Bro, do you even backprop?

The goal of this post is to dive deeper into the derivation of the backpropagation algorithm. This entry can be seen as a sub-post of that main post discussing a Python implementation of an artificial neural network, and all notations will be exactly the same. For conventions and definitions about vector/matrix calculus, see that post.

The loss function is defined as the sum of individual contributions for each data point $i$,

\[\mathcal{L}(\{ {\bf W}^l, {\bf b}^l \}_l) = \frac1N \sum_{i=1}^N c(\{ {\bf W}^l, {\bf b}^l \}_l, {\bf x}_i, {\bf y}_i)\]

For examples of loss functions, have a look at that post. In this post, I’m going to focus only on how to calculate the derivatives \(\frac{\partial c({\bf x}_i)}{\partial {\bf b}^l}\) and \(\frac{\partial c({\bf x}_i)}{\partial {\bf W}^l}\).
════════════════════
GIVEN EXERCISE A
Decide whether each statement agrees with the backpropagation post, and answer yes or no with the deciding words quoted from it. (i) The post is a sub-post of a main post about a Python implementation of an artificial neural network. (ii) The post uses notations that differ from those in the main post. (iii) The post concentrates on calculating the loss function for each data point.
The backpropagation post and the entries come from unrelated sources.

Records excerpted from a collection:
════════════════════
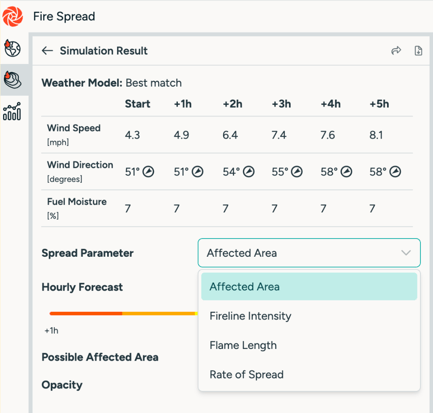Click the +1h wind direction compass icon

click(x=197, y=172)
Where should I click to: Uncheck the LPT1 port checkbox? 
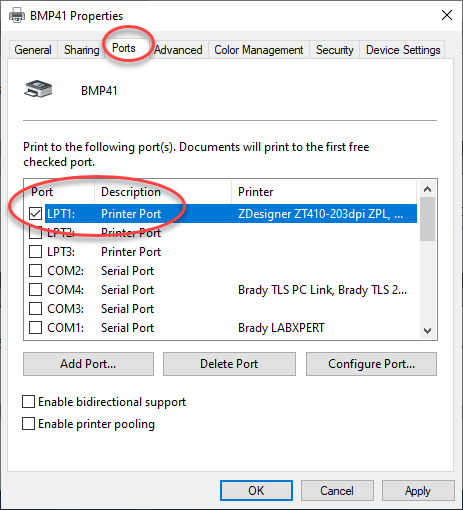click(x=35, y=214)
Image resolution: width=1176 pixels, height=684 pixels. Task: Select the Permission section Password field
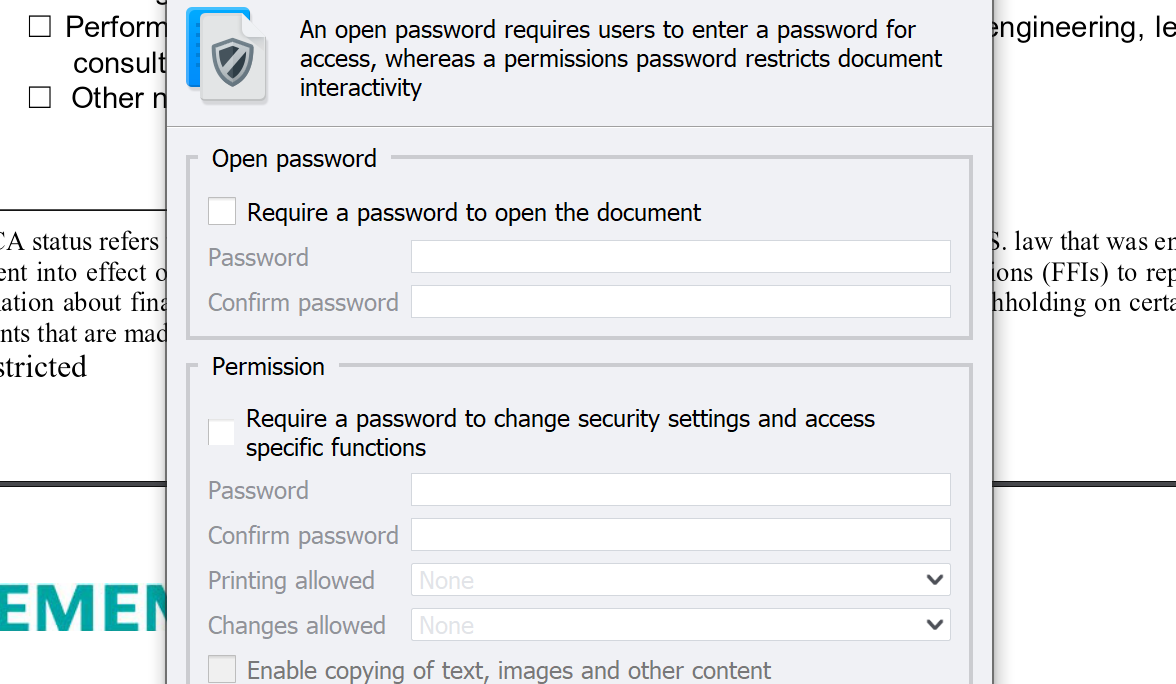click(x=680, y=490)
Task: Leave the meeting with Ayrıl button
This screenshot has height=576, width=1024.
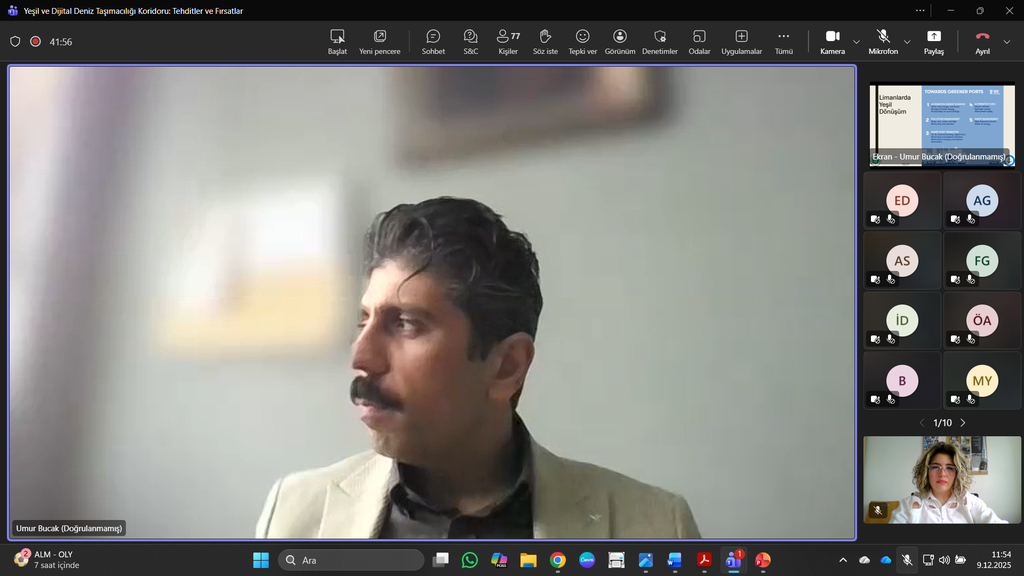Action: click(982, 41)
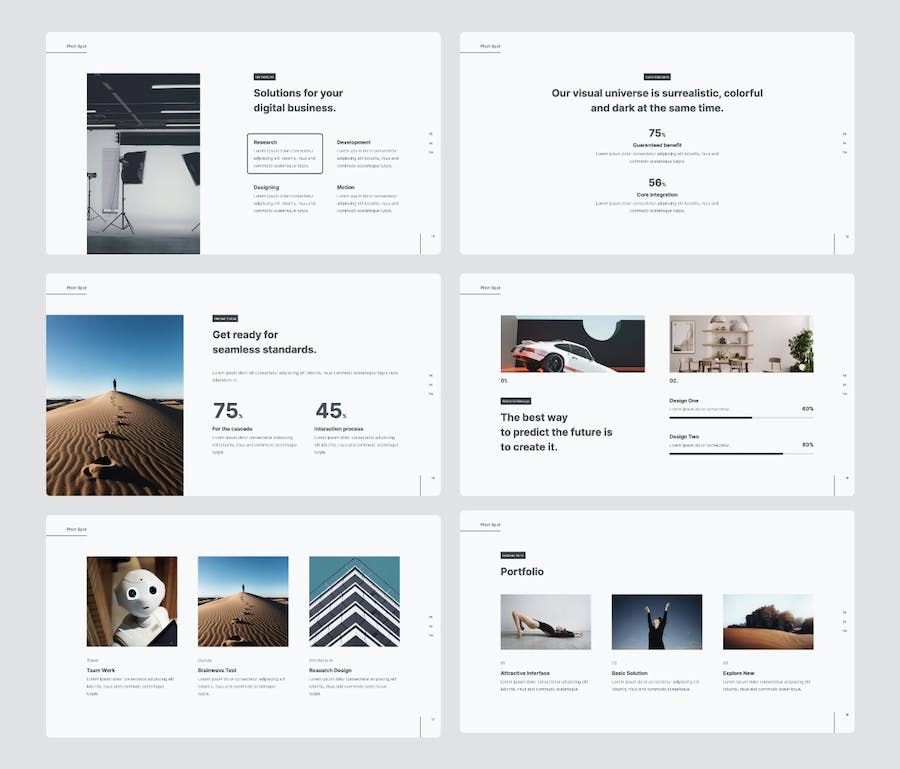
════════════════════
GIVEN EXERCISE B
Recast every line of the entries in Block 1 as a numbered list, skipping the blank lines and leaving out the pictures.

RIGHT ANSWER A
(i) Yes: "This entry can be seen as a sub-post of that main post discussing a Python implementation of an artificial neural network"
(ii) No: "all notations will be exactly the same"
(iii) No: "I’m going to focus only on how to calculate the derivatives"

RIGHT ANSWER B
1. Click the +1h wind direction compass icon
2. click(x=197, y=172)
3. Where should I click to: Uncheck the LPT1 port checkbox? 
4. click(x=35, y=214)
5. Image resolution: width=1176 pixels, height=684 pixels. Task: Select the Permission section Password field
6. click(x=680, y=490)
7. Task: Leave the meeting with Ayrıl button
8. This screenshot has height=576, width=1024.
9. Action: click(982, 41)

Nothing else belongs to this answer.